Passage to read
_ _ _ _
Antibiotic resistance and drug combinations
The rapid rise of antibiotic resistance is a serious concern for public health, in particular since the discovery of new antibiotics has essentially come to a halt. How can this looming crisis be averted? We aim to find new ways of combining drugs and other compounds to minimize or even prevent the evolution of drug resistance. As a prerequisite we aim to elucidate the underlying causes of drug interactions such as synergism and antagonism.
- PLOS Computational Biology 2021
- Nature Communications 2020, press release
- Nature Communications 2020, press release, HFSP news
- Die Presse (in German)
- Current Opinion in Biotechnology 2017
- PLOS Biology 2015
- Molecular Systems Biology 2015
- Current Opinion in Microbiology 2015
- Environmental Microbiology Reports 2014
- Chemistry & Biology 2014
- Cell 2009; Perspective in New England Journal of Medicine by Xavier and Sander
- ACS Chemical Biology 2009
- Our perspective on Davies et al., Molecular Cell 2009
Cellular responses to drug signals
Cells are often faced with the simultaneous or sequential presence of multiple signals that individually elicit opposite gene expression responses. How do cells resolve such gene regulatory conflicts? We use fluorescent reporters, time-lapse microscopy combined with microfluidics, and a state-of-the-art robotic system to reveal how the bacterium Escherichia coli and the budding yeast Saccharomyces cerevisiae respond to combinations of antimicrobial drugs and other stressors. Antimicrobials are important drugs for the treatment of infectious diseases. They are often used in combination, making them a particularly relevant example.
Microbial communities and polymicrobial infections
Many infections involve more than one bacterial species. How do bacteria in such polymicrobial infections interact with each other? Do these interactions affect the sensitivity of the bacterial community to antibiotics? We systematically map quantitative ecological interaction networks for bacteria in polymicrobial infections and analyze them using the framework of statistical network theory. We further develop theoretical descriptions of these small ecosystems to understand and predict their dynamics.
_ _ _ _
Provided data
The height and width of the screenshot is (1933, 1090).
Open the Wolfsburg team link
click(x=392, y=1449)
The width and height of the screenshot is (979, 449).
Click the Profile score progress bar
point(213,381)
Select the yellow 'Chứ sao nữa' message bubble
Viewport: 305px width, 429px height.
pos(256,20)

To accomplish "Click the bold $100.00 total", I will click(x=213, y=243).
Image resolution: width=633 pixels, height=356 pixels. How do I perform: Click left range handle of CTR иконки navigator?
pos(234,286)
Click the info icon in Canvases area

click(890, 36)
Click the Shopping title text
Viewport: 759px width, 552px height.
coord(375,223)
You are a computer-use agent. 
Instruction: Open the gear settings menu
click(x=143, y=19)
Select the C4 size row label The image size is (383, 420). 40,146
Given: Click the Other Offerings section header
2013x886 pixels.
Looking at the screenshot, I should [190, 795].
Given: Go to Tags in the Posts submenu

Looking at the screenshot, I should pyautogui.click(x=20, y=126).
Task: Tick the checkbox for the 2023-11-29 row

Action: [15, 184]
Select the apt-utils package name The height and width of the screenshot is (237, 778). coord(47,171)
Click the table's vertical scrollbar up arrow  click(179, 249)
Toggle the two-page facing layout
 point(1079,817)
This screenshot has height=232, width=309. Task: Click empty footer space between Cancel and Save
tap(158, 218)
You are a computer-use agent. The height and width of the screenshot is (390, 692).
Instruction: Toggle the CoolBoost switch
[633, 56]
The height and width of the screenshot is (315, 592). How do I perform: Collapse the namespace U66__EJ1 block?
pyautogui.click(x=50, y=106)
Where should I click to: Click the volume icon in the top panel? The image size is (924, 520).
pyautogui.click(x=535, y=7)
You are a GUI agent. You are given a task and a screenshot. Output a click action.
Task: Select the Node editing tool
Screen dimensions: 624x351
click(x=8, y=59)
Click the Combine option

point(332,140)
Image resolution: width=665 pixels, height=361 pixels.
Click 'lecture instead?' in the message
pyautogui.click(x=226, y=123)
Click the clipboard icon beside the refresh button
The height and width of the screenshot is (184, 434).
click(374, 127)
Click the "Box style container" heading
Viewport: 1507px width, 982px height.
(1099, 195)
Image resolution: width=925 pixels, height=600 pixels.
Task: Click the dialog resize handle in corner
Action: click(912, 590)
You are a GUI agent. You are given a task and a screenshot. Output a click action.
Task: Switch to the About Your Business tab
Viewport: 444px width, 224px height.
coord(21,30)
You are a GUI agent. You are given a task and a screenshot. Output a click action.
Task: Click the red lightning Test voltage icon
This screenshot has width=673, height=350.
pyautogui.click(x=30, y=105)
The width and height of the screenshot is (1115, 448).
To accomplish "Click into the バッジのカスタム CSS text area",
_ _ _ _
Instructions for the task
Supply the next part of the research overview on antibiotic resistance and microbial infections, picking up after its last sentence. The lines above come from a different source than the research overview.

Task result
Theoretical models of bacterial growth
Even though the main cellular targets of many drugs are known, their effects on cell physiology and growth are often hard to rationalize. Are there quantitative laws governing bacterial growth in the presence of antibiotics? We develop a theoretical framework to describe bacterial growth and gene regulation. Of particular interest in these models is the regulation of cellular stress response and drug resistance systems. We use the toolbox of dynamical systems theory and statistical physics to analyze these models and perform experiments to test our predictions directly.
Theoretical models of cell differentiation, migration, and signaling
We are interested in cell differentiation, migration, communication between cells by secreted signaling molecules, and other key processes in the development and immune system of higher organisms such as fruit flies and mice. How do signaling molecules move through cells and tissues? How do cells accurately detect and respond to such signals? We build physics-inspired theoretical descriptions of cellular processes and compare them to experimental data using quantitative image analysis. We collaborate with developmental and cell biology labs to quantify key parameters and thus improve our understanding of these fascinating phenomena.